SELECTED EXTRACT:
Due to the involvement of numerous chemical reactions in production processes, especially in various types of reactors, certain temperatures usually come along with it, which may cause different degrees of corrosion. This is particularly evident in components such as valves, plate heat exchangers, and thinning end cap linings. In the early stages, these issues may manifest as simple leaks that are often undetectable to the naked eye. However, infrared thermal imaging cameras can detect these problems through subtle temperature changes, thereby preventing harm to both the environment and personnel.
Factories contain various types of equipment, both indoors and outdoors, which generally control materials through level sensors. Sometimes, we must deal with malfunctioning level sensors, often leading to overflow or flow interruption, causing production delays. Under such circumstances, using infrared thermal imaging cameras for detection is a better choice. Due to the different materials of the contents and storage equipment, which have different heat capacities,the liquid level can be reflected in the infrared thermal image. This can sometimes be a simple method for detecting liquid levels, avoiding many potential dangers.
For leaks of liquefied natural gas, liquefied petroleum gas, and liquefied ethylene, which are colorless and odorless, special instruments are often required for detection. If not addressed promptly, these leaks can lead to fires, explosions, and other disasters. While gas sensors can only detect at fixed points, gas thermal imaging cameras can survey large areas. They detect gas leaks based on environmental temperature changes caused by the gas release. When liquefied gas escapes, abnormal phenomena appear in the surrounding area, and thermal imaging cameras can determine the location and scale of the gas leak.

DIRECTIONS:
Answer these questions using the text on thermal imaging cameras.
1. Which components does it name as showing corrosion most clearly?
2. What do malfunctioning level sensors often lead to?
3. How do gas sensors differ from gas thermal imaging cameras in the area they can cover?

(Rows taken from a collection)
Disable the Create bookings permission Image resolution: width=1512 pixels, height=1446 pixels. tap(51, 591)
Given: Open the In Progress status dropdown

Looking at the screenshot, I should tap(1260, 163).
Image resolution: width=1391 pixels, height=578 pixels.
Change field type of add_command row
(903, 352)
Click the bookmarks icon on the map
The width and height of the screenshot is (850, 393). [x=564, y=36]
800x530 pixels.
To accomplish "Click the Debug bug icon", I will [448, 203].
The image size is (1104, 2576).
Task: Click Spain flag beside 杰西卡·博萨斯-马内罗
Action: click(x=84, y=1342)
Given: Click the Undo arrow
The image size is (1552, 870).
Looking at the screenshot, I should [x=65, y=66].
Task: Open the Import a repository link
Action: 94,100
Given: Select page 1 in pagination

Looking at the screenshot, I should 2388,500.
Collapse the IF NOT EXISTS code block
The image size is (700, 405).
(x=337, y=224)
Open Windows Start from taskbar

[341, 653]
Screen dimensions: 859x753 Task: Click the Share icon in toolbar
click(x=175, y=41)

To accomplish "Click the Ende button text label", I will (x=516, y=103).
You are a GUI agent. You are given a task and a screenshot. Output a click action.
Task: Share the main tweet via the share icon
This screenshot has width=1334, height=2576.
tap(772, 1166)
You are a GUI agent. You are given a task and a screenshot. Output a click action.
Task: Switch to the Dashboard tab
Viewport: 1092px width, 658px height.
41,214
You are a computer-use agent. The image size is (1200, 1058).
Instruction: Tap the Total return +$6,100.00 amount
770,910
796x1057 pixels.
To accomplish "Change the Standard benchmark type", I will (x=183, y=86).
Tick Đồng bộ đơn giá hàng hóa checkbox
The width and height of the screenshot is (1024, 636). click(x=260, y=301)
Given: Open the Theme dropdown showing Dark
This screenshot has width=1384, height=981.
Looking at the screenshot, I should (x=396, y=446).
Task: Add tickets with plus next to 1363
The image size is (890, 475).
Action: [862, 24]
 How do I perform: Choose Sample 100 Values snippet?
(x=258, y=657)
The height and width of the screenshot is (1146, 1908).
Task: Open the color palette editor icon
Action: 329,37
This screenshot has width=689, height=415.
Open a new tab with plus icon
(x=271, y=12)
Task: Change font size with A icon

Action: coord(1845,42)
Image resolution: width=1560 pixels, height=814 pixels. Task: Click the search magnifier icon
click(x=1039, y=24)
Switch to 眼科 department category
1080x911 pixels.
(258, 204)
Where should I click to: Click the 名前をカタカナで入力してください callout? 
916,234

PROBLEM SOLUTION:
1. Valves, plate heat exchangers, and thinning end cap linings.
2. Overflow or flow interruption, which causes production delays.
3. Gas sensors can only detect at fixed points, while gas thermal imaging cameras can survey large areas.